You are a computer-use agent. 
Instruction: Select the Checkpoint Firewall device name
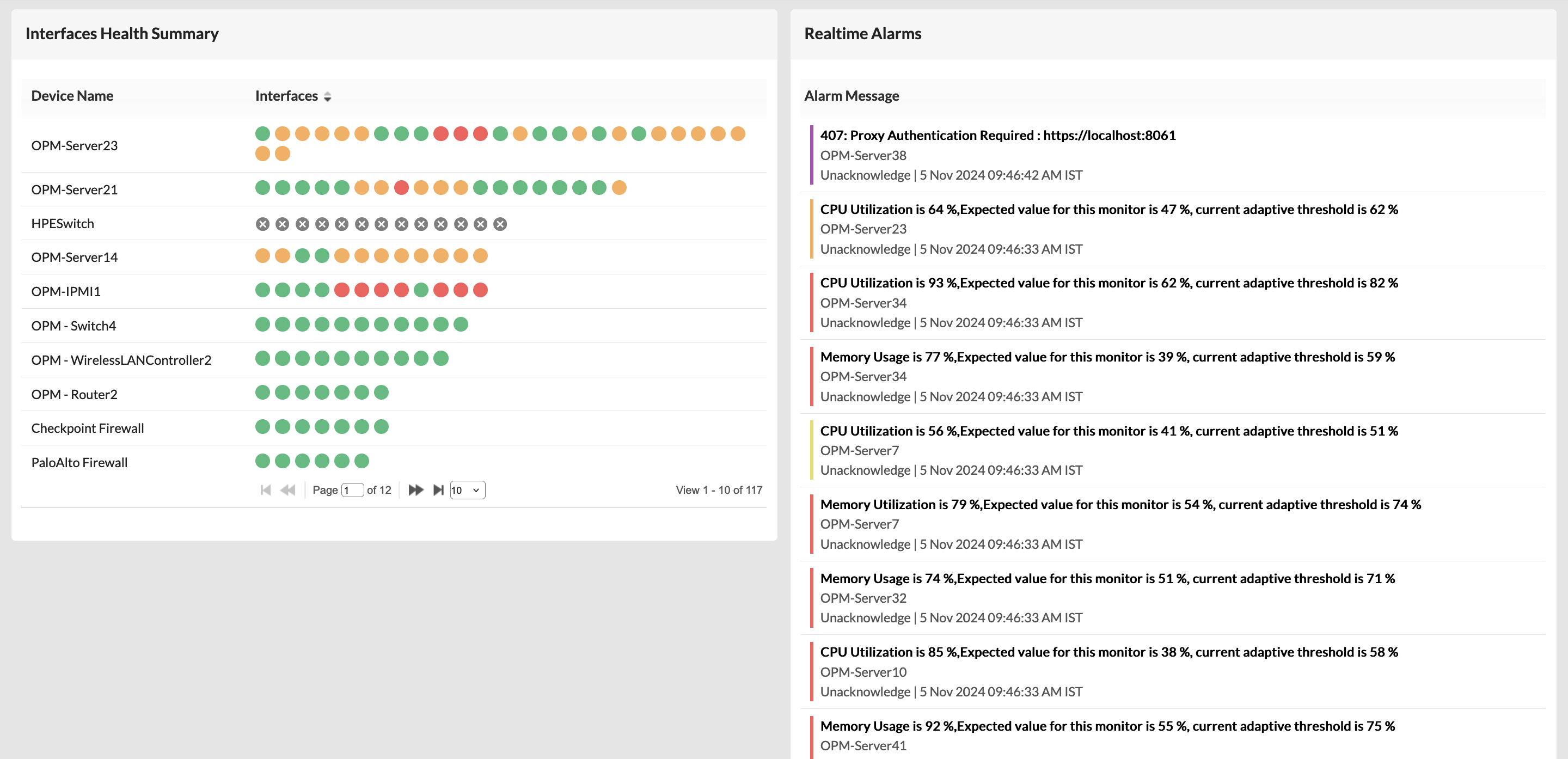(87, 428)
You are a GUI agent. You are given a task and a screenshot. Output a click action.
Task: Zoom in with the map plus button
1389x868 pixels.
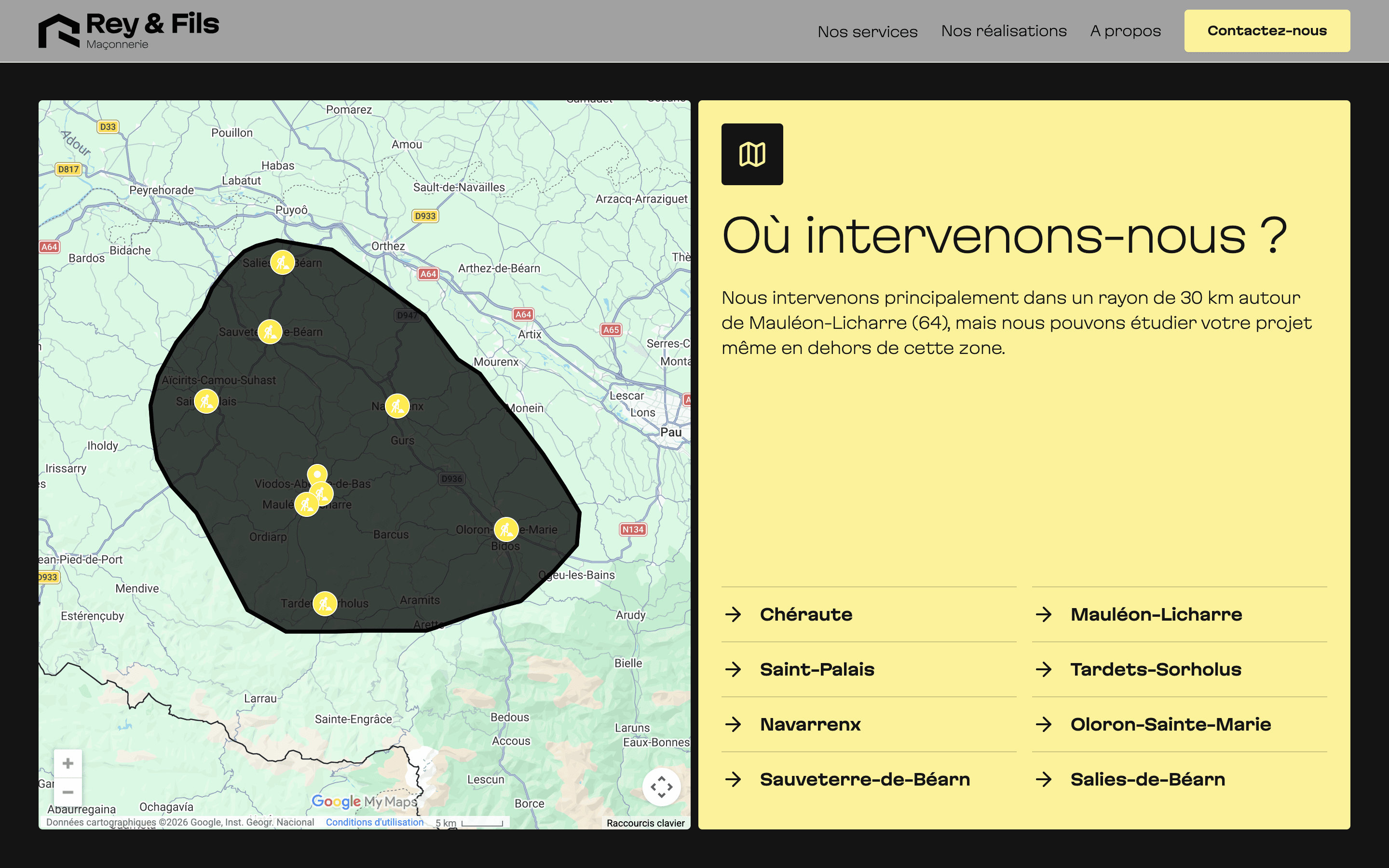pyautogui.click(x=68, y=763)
* * * * *
• Task item
When an image appears in the data, skip it and output the rest exactly.

• Finished exercise
You are a computer-use agent. 
Instruction: Select the Checkpoint Firewall device name
(87, 428)
You are a GUI agent. You are given a task and a screenshot. Output a click action.
Task: Zoom in with the map plus button
1389x868 pixels.
pyautogui.click(x=68, y=763)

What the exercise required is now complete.